Electrocatalytic CO₂ reduction to formic acid is a promising strategy to obtain value-added chemicals and achieve the carbon cycle. However, its practical application is generally impeded by the limited accessibility of CO₂ to the catalyst's surface and the lack of an efficient universal catalyst across different pH levels. Herein, we report a new catalyst, i.e., SnS₂ decorated with a hydrophobic polymer polyvinylidene fluoride (SnS₂ + PVDF), for the effective electrocatalytic CO₂ reduction to formate/formic acid across a wide pH range in a flow cell. This catalytic system accomplishes a remarkable faradaic efficiency for the formic acid production in alkaline (98%), neutral (86%), and acidic (93%) electrolytes. Also, the single-pass carbon efficiency reaches up to 72.77% in acidic electrolytes. Water contact angle measurements in association with in situ attenuated total reflectance surface-enhanced infrared absorption spectroscopy results indicate that the inclusion of PVDF creates a hydrophobic microenvironment which increases the CO₂/H₂O ratio near the surface of SnS₂ particles.
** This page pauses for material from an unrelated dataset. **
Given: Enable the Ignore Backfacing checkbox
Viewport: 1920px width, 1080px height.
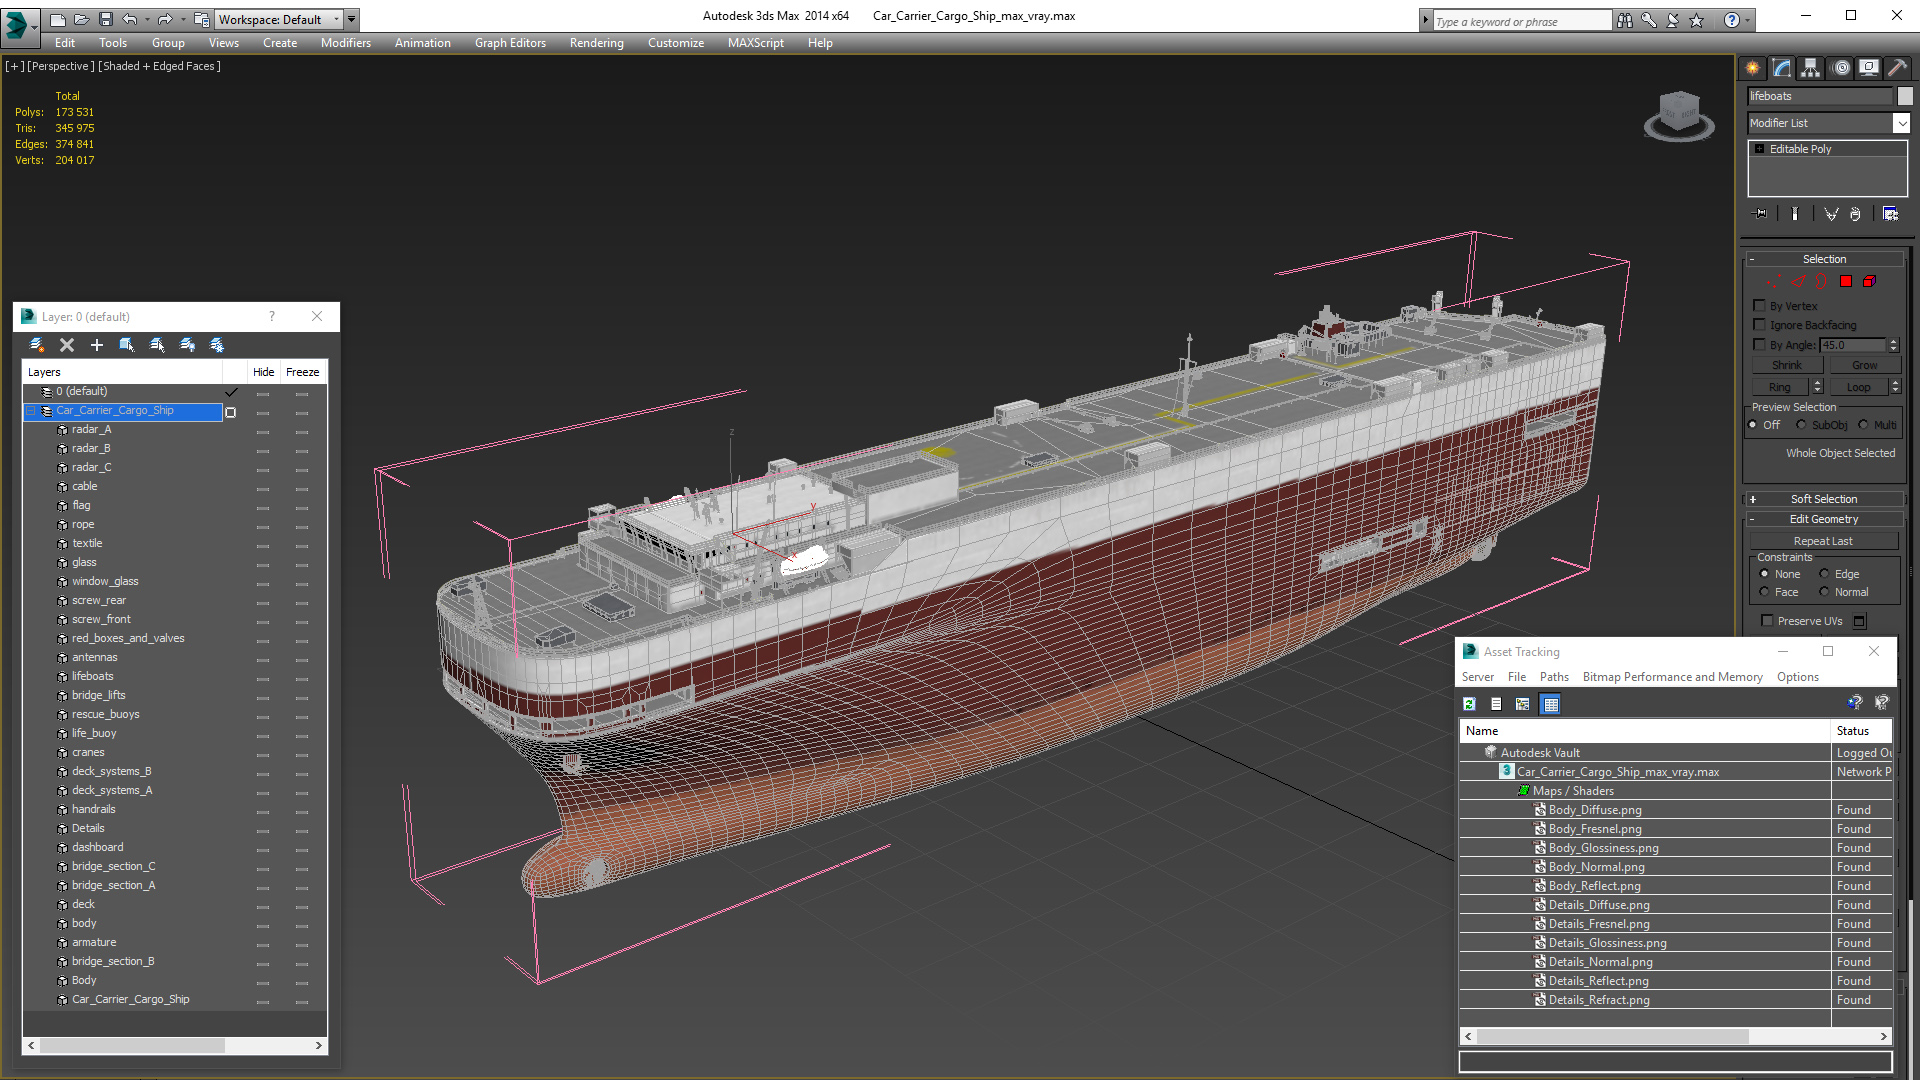Looking at the screenshot, I should [x=1760, y=325].
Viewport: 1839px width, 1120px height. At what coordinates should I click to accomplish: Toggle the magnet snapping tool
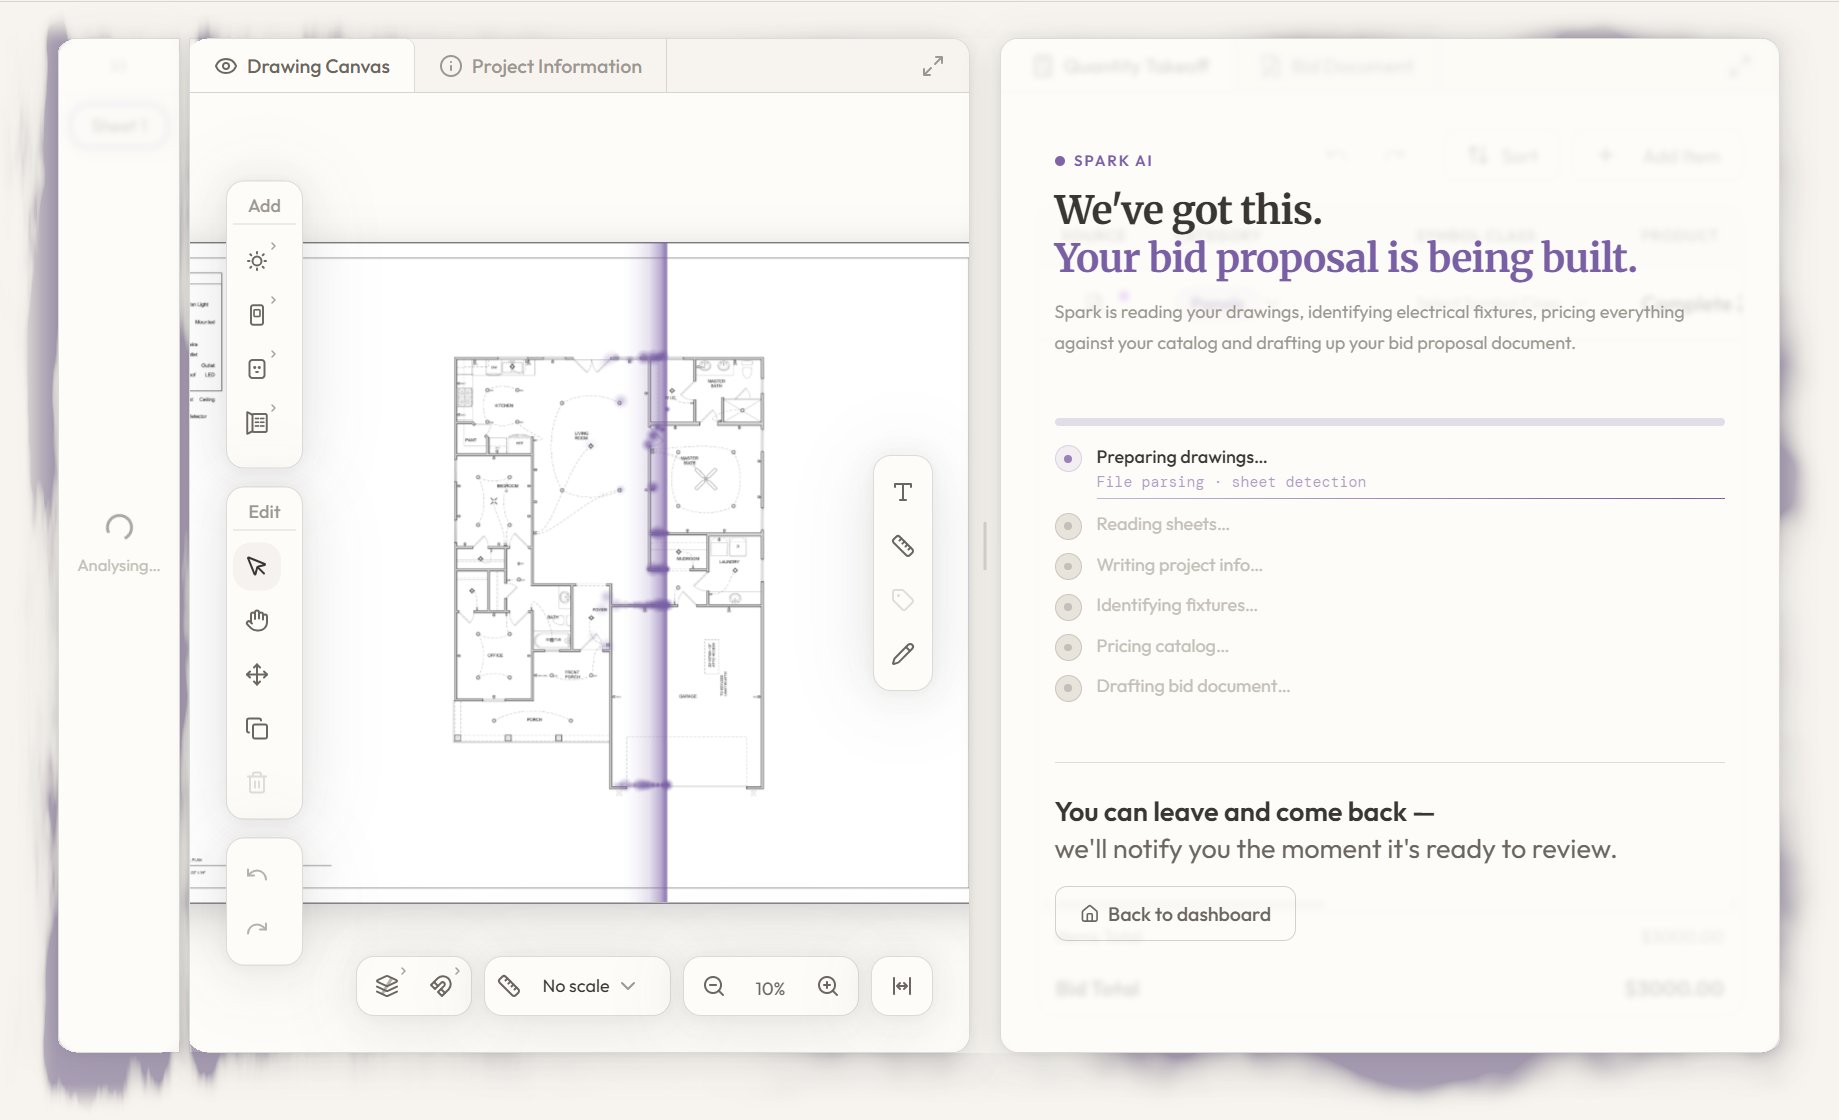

As a consequence, SnS₂ particles enjoy the enhanced CO₂ concentration around their surface to form many three-phase (solid–liquid–gas) boundaries. In situ Raman spectra combined with electrocatalytic studies reveal that SnS₂ undergoes reconstitution to form catalytically active Sn/SnS₂ during the reaction. These findings ensure and expand the generality of a hydrophobic microenvironment regulation strategy in promoting electrocatalytic CO₂ reduction to formic acid.